Él dice que siempre juguemos de contragolpe, 4-4-2 o 4-1-4-1, y yo siempre quiero salir a atacar y matarlos a pelotazos. La cosa viene siempre así, en el medio, lo único que importa es juntarse.

Pero la conclusión es: cómo parás el equipo, para saber lo que querés jugar.

Cuando ves el equipo que se está parando en el nuevo Ministerio de Trabajo de la era Fernández, empezás a imaginar el juego, o pretendés entender qué pueden llegar a hacer.

La primera observación es que no hay funcionarios del paladar negro cegetistas en las principales líneas. Tampoco nombres de peso en el mundo del trabajo.

A saber: el ministro es un hombre de extrema confianza y amigo del presidente entrante. El jefe de gabinete una persona que viene de la empresa Chevron (un CEO), el secretario de trabajo con un CV vinculado solo a la política partidaria.

El sistema de paritarias en el marco de Acuerdo Social va a ser duro para el trabajador y con costo político para la dirigencia política.
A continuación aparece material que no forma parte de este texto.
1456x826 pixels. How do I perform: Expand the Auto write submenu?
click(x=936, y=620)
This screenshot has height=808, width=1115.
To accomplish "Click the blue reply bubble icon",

Se habla de montos fijos no remunerativos para todos los trabajadores y después en cada paritaria se negociará la manera de incorporarlo al básico.

Un dato que pasó bajo radar esta semana es que desde el martes quedaron suspendidas las audiencias de reajuste de paritarias. Supuestamente esta semana se reorganizarían las fechas para las mismas.

También siguen pendientes algunos temas de reforma laboral y otros de la previsional. Seguramente el FMI los ponga en la mesa a la hora de renegociar los términos de la deuda, su reestructuración.

Cuando una analiza el perfil bajo del ministerio y la no pertenencia a los sectores aglutinantes del sindicalismo argentino, uno podría imaginar un equipo de transición, que viene a tomar medidas no gratas para los trabajadores y para la dirigencia. Esa parecería ser una posibilidad. La otra, es que el mismo Alberto es el verdadero articulador con el mundo del trabajo.

Sumado a esto, en los últimos meses aparecían nombres, se bajaban nombres, pero con todos se utilizó el veto cruzado, y el equilibrio nunca llegó.

Al cierre de esta nota, el único nombre del sindicalismo que se sostenía era el de Mónica Risotto, a la DNAS (Asociaciones Sindicales).

El veto fue lo que mejor funcionó en la supuesta unidad del movimiento obrero. La falta de unidad salió caro en la primera etapa de un nuevo gobierno.